Friday, 19 January 2024

Review by Mike Gregory of "Our Friends in Berlin" and "London, Burning" by Anthony Quinn



Our Friends in Berlin (2018) is an intriguing, pacy, at times beautifully written espionage novel set amongst spies, fifth columnists, fellow travellers and innocent (or not-so-innocent) bystanders in London during World War 2. It covers, therefore, similar territory in many ways to Agatha Christie’s N or M? (1941) and Kate Atkinson's Transcription which, weirdly, came out the same year as Our Friends in Berlin. It's not quite as accomplished, clever or surprising as Atkinson's beguiling, bewitching spy saga, nor is it as delightfully daft as the Christie, but it’s very good.    

The descriptions of war-torn London borrow some of the weariness of early T. S. Eliot but as if crumpled into a plot by Eric Ambler. The frequent switches in third-person point of view keep things fresh. You find yourself, strangely, quite liking the undercover Gestapo agent, Hoste.  Plot reveals, when they come, are not always as surprising as Quinn perhaps intended, but they satisfy nonetheless. It's only in the last quarter where the writer sacrifices subtlety and wit to the dubious demands of action.  


 

London, Burning (2021) was even better, I thought.

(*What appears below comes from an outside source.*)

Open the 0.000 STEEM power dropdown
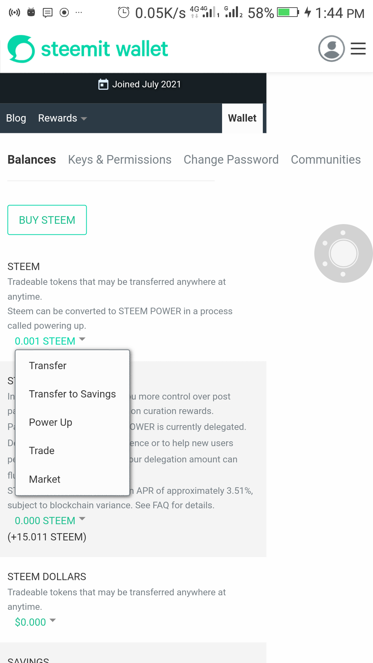Image resolution: width=373 pixels, height=663 pixels. point(50,520)
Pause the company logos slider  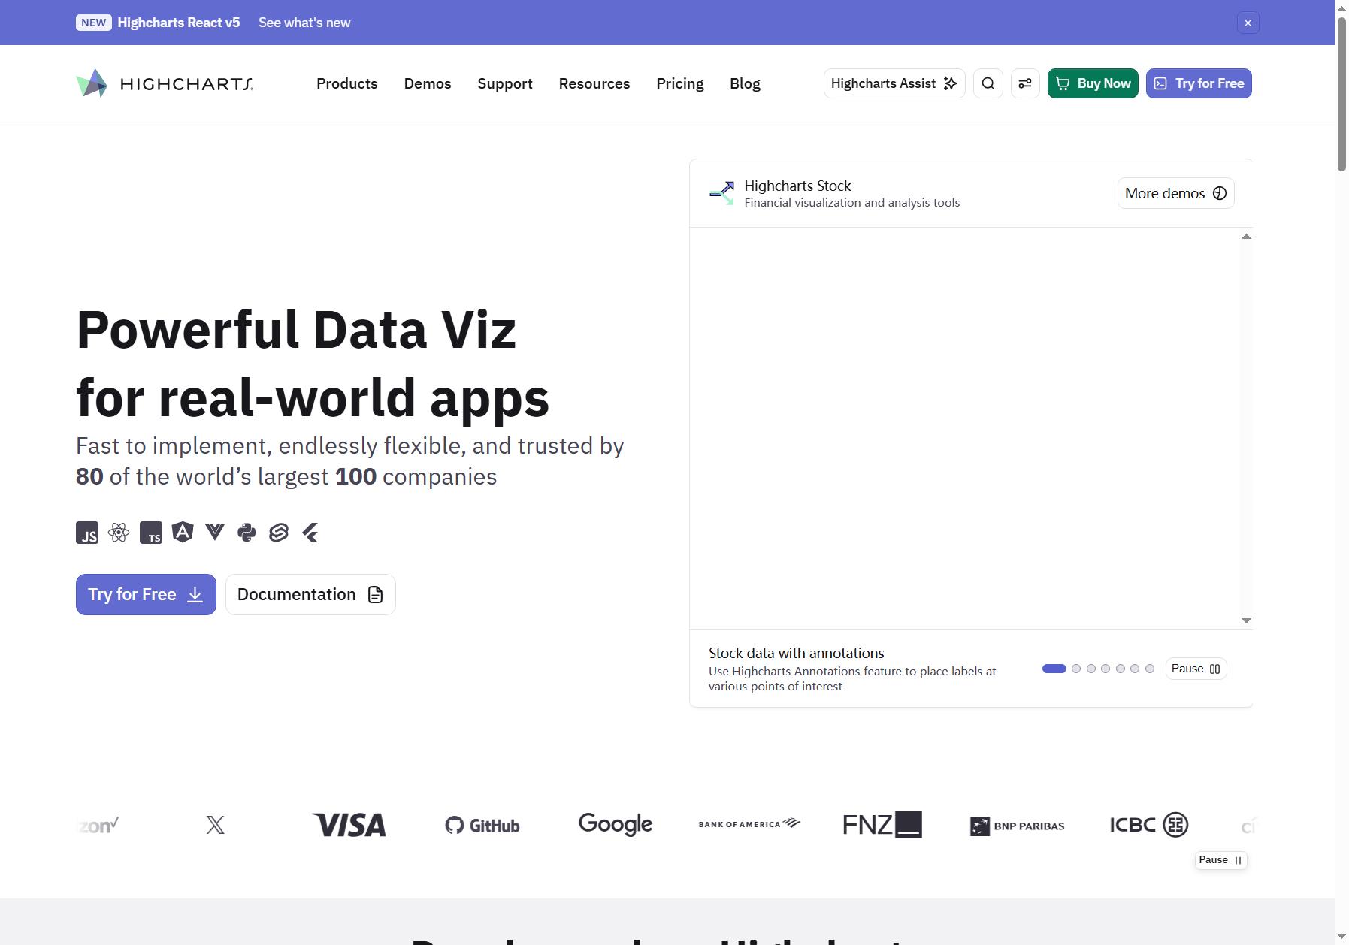[1220, 860]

Set in the late 1970s, Quinn’s urban thriller trails the lives of a journalist, a theatre impresario, an academic and a young DC as they navigate a London crumbling under public service strikes, IRA bombing campaigns, the emergence of punk rock and police corruption. The young academic at one point is giving a tutorial on the role of coincidence in the fiction of Henry James; it's a clear signal of how Quinn wants the reader to treat the tragi-comic, often violent intersections of these disparate lives.  

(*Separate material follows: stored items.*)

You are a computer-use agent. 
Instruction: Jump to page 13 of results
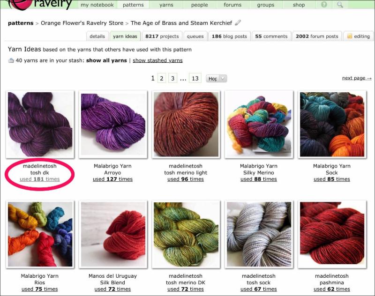point(195,78)
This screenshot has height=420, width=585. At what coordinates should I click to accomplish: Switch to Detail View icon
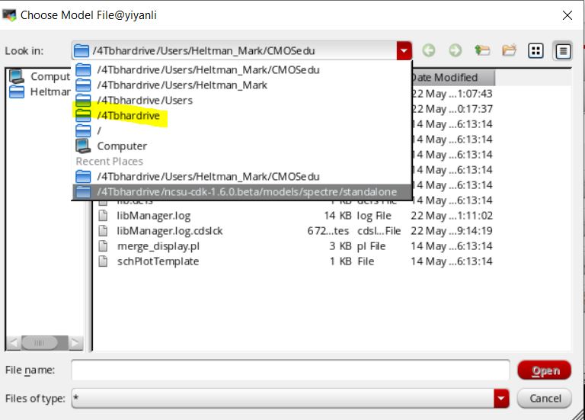(563, 51)

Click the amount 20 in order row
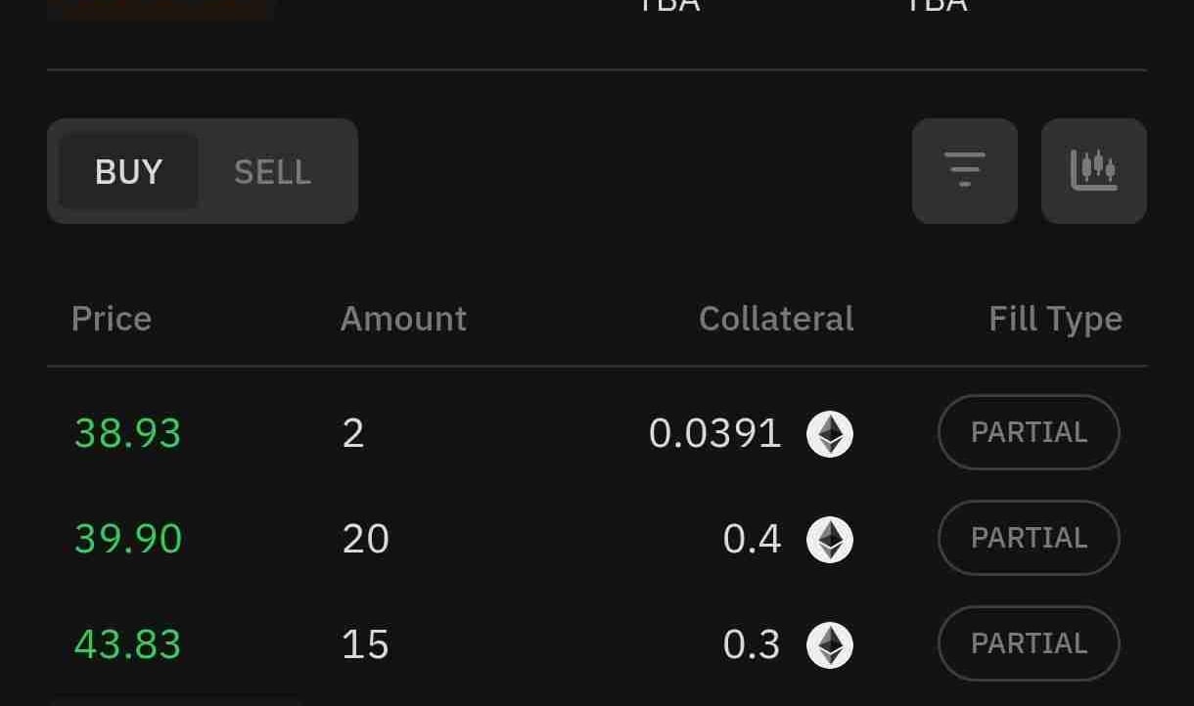[366, 539]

As the story unfolds, we move from 1977 to the eve of Thatcher's 1979 election victory. Unlike other writers anchoring their stories to specific moments in socio-cultural history, Quinn never seems to put a foot wrong. (He certainly knows his Mott the Hoople, Clash, Kate Bush and disco). He even nails the precise smell of 1970s telephone boxes.  


About the reviewer
Mike Gregory is a 59 year-old who never quite recovered from a teenage addiction to the novels of Graham Greene. He spent a quarter of a century teaching English but has also been, at various times, a support worker, petrol station attendant, cinema projectionist, librarian, barkeep, civil servant and private tutor. Any job, basically, in which one might surreptitiously read.